Method Patients referred for PCC completed Brief Pain Inventories at multiple stages: referral, initial assessment, pre-op, discharge after procedure, 2 weeks and 6 weeks post op. The inventories used the numerical pain intensity scale to ascertain both the intensity of pain and interference with patients’ lives. Analgesia including dose of Oral Morphine Equivalent (OME) and adjuvants was also recorded.

Results Data was collected from 32 patients who underwent PCC at BWOSCC. Average pain decreased from 6.4 on referral to 1.1 post procedure, and this effect continued at 2 and 6 week follow ups.

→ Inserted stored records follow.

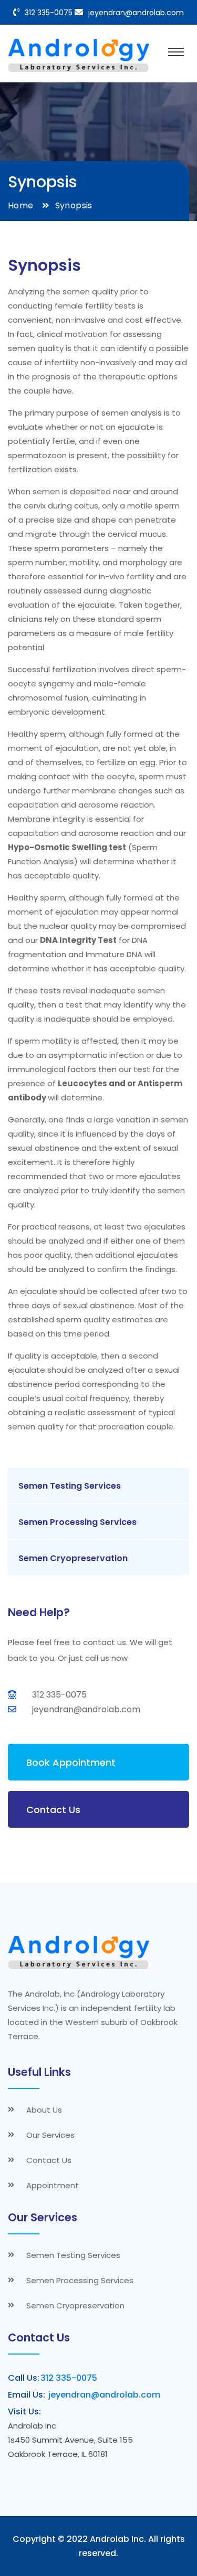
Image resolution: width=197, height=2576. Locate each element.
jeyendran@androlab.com (136, 12)
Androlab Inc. (118, 2539)
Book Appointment (71, 1762)
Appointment (52, 2185)
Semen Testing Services (69, 1486)
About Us (44, 2109)
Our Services (50, 2134)
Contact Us (53, 1809)
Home (21, 205)
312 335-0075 (48, 12)
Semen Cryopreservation (73, 1558)
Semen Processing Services (77, 1522)
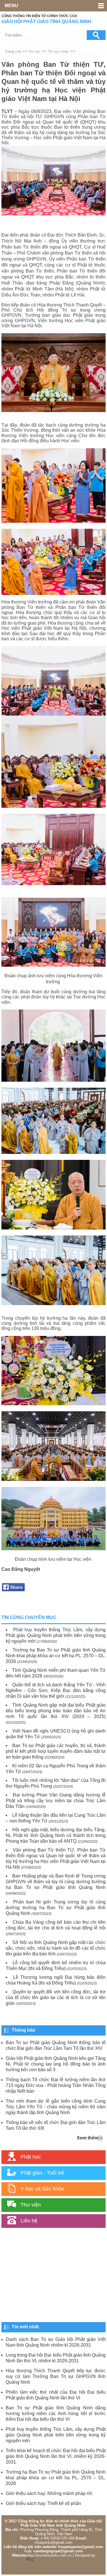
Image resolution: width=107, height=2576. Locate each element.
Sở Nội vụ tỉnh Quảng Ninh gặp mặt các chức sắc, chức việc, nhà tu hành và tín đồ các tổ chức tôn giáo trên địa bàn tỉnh (56, 1948)
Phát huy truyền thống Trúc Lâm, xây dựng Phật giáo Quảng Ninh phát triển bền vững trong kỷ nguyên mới (56, 1635)
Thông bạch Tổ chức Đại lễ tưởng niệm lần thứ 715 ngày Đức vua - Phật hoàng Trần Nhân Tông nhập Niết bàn (56, 2085)
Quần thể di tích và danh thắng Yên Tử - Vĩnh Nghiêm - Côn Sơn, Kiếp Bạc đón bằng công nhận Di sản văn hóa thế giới (56, 1690)
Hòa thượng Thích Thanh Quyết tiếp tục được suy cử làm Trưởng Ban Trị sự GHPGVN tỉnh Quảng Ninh (56, 2376)
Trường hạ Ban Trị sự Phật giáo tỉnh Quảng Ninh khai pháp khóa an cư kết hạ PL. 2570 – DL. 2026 (56, 1656)
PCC (30, 2559)
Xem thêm (87, 2137)
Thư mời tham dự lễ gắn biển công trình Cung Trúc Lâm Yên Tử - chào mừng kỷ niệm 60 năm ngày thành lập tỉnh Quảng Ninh (56, 2107)
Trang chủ (13, 51)
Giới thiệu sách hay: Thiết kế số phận (43, 2503)
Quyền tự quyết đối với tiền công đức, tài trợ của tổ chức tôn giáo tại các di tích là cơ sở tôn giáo (56, 1997)
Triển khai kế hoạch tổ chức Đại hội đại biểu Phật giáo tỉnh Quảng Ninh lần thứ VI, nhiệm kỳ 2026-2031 (56, 2456)
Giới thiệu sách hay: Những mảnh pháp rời (49, 2493)
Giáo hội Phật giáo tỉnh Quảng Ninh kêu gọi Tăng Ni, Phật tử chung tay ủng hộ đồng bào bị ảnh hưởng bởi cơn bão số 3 (56, 2064)
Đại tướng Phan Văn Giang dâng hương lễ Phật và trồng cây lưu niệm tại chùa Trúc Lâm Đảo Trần (56, 1800)
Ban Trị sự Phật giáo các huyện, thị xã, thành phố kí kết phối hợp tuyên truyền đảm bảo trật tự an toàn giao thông (56, 1751)
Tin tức (35, 51)
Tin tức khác (58, 51)
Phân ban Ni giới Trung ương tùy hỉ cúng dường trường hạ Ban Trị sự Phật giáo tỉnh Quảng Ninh (56, 1907)
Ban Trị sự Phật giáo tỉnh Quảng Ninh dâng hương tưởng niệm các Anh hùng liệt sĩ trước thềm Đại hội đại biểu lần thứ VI (56, 2413)
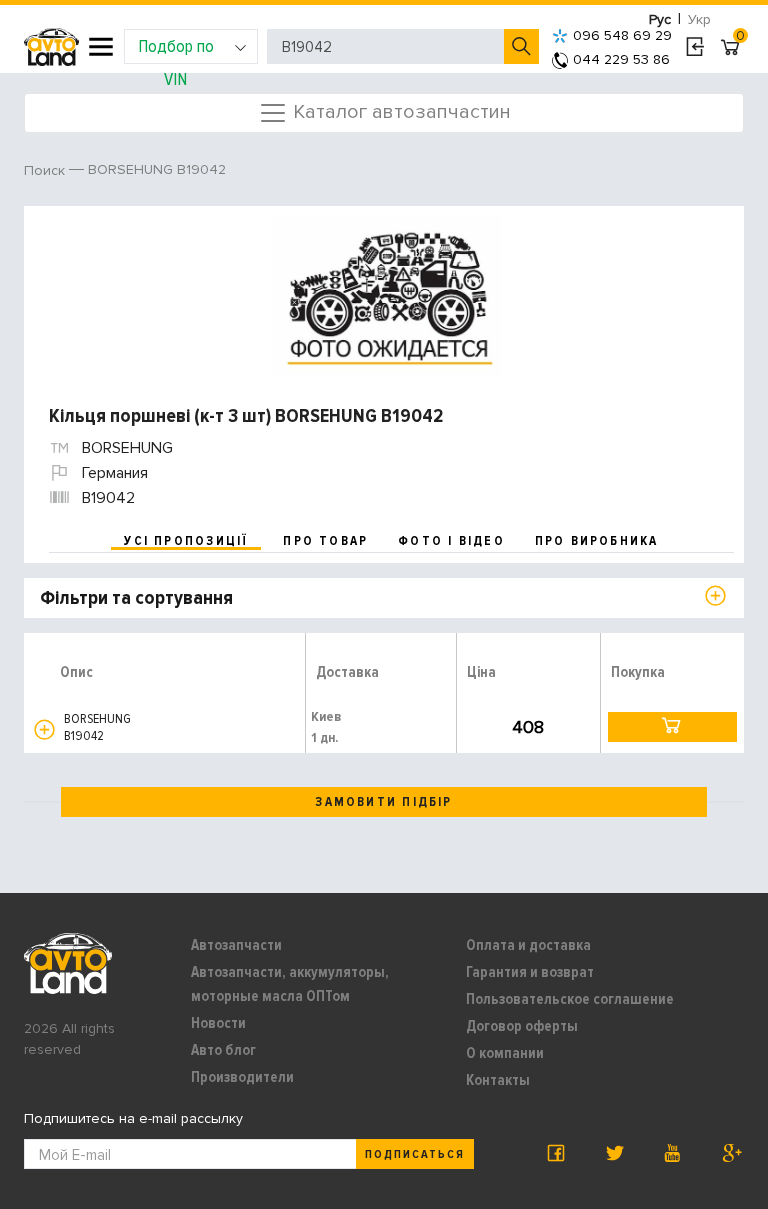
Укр (699, 19)
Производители (242, 1077)
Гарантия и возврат (530, 972)
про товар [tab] (325, 541)
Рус (660, 19)
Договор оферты (522, 1026)
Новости (218, 1023)
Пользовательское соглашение (570, 999)
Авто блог (223, 1050)
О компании (505, 1053)
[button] (44, 729)
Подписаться (415, 1154)
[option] (386, 296)
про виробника (597, 541)
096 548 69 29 (622, 35)
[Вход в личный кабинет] (694, 47)
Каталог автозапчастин (399, 111)
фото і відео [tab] (451, 541)
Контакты (498, 1080)
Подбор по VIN (176, 49)
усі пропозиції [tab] (186, 541)
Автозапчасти (236, 945)
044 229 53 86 (621, 59)
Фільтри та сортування (136, 598)
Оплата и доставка (528, 945)
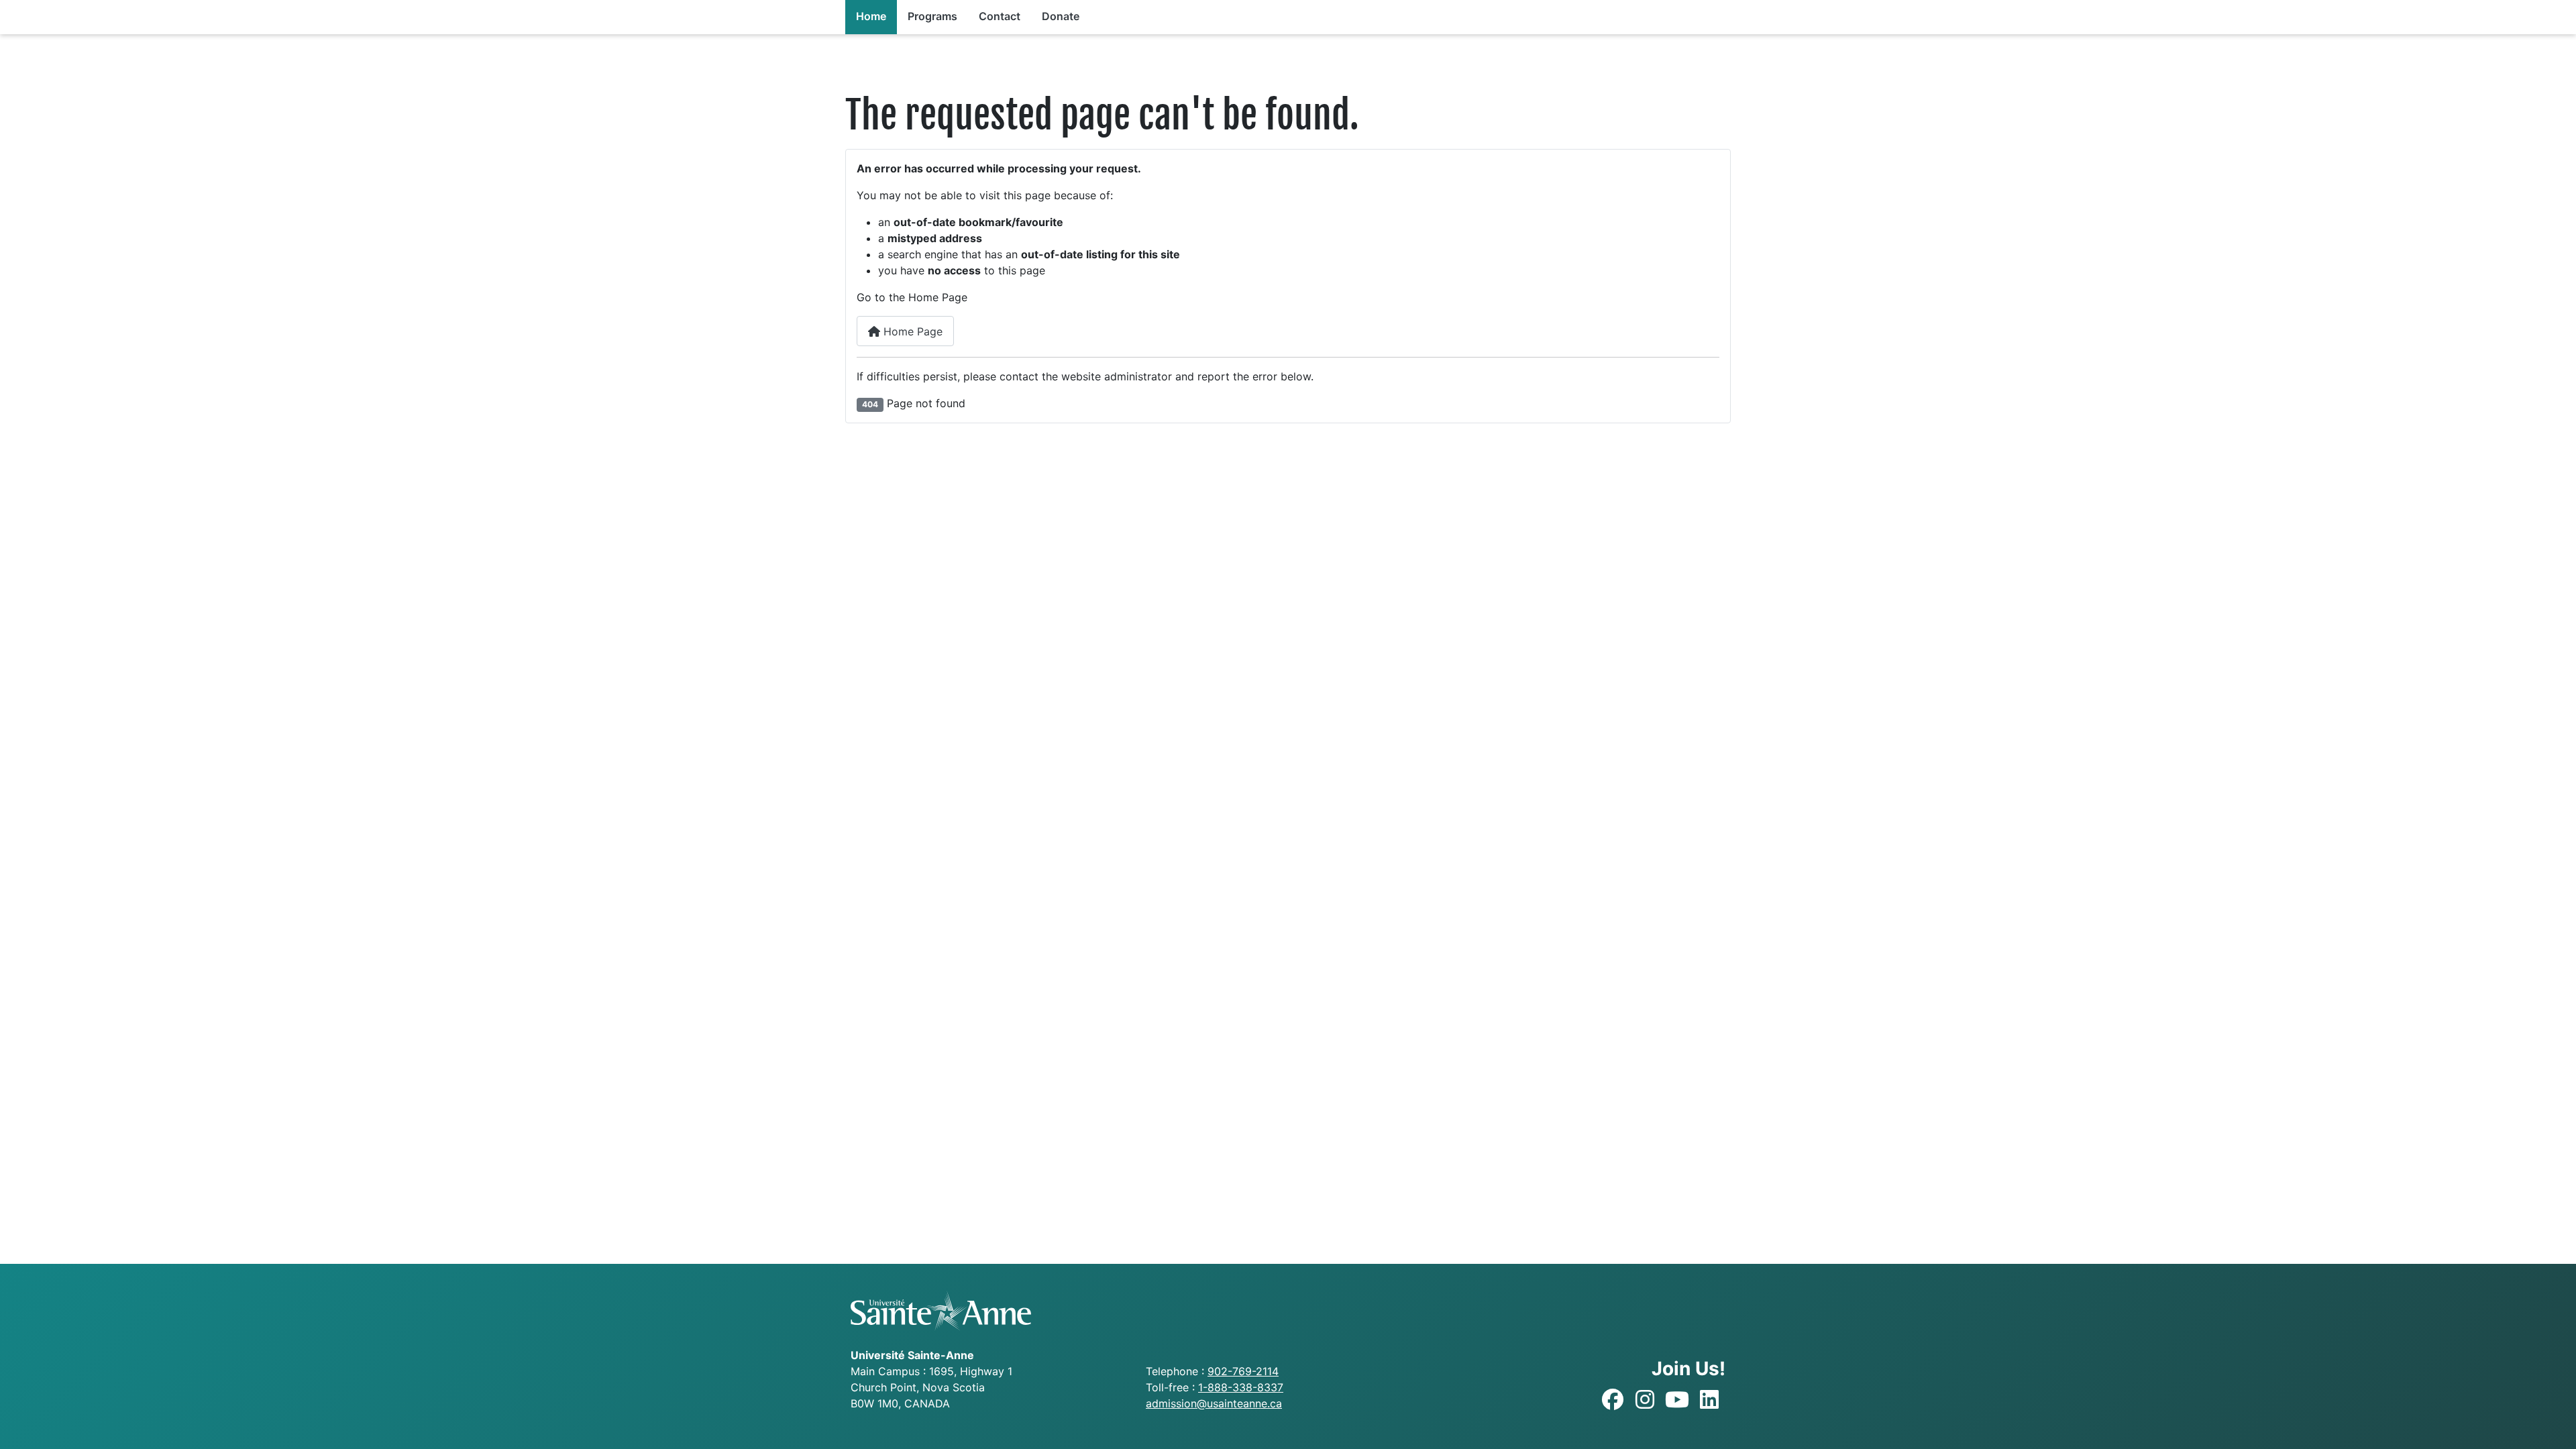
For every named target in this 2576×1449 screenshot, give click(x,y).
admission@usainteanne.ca (1214, 1403)
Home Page (911, 331)
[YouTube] (1677, 1400)
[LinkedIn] (1709, 1400)
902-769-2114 (1243, 1371)
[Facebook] (1613, 1400)
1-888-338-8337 (1240, 1387)
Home (871, 16)
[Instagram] (1645, 1400)
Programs (932, 16)
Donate (1060, 16)
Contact (999, 16)
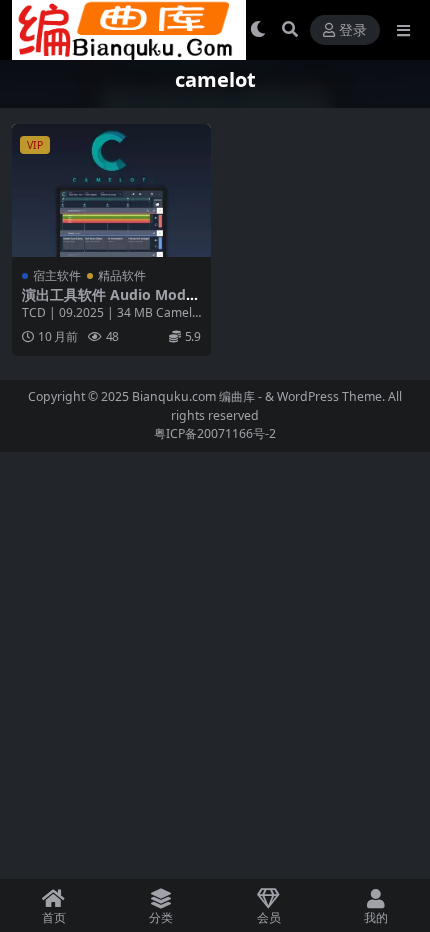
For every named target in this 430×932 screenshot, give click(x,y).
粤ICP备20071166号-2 (215, 433)
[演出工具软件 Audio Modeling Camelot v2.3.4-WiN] (111, 190)
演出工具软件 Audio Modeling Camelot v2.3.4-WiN (110, 303)
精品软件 (122, 275)
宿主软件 (57, 275)
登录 (353, 30)
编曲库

OME dose decreased from 320 mg/day to 85 mg/day.

Since the emergence of COVID-19 & lockdown measures in the UK, referrals for the procedure decreased. Data also showed a reduced average life expectancy in patients referred from July 2020 compared to before March 2020 (4.5 months to 2.45 months).

Discussion PCC has a positive impact on patients’ pain and use of analgesia, which continues at 2 and 6 week follow up. The pandemic may have affected timeliness of PCC for multiple reasons. These include delayed oncological diagnosis, delayed referral to Palliative Care, temporary closure of ICPS and difficulty in assessing patients’ level of function and frailty in virtual clinics compared to face to face.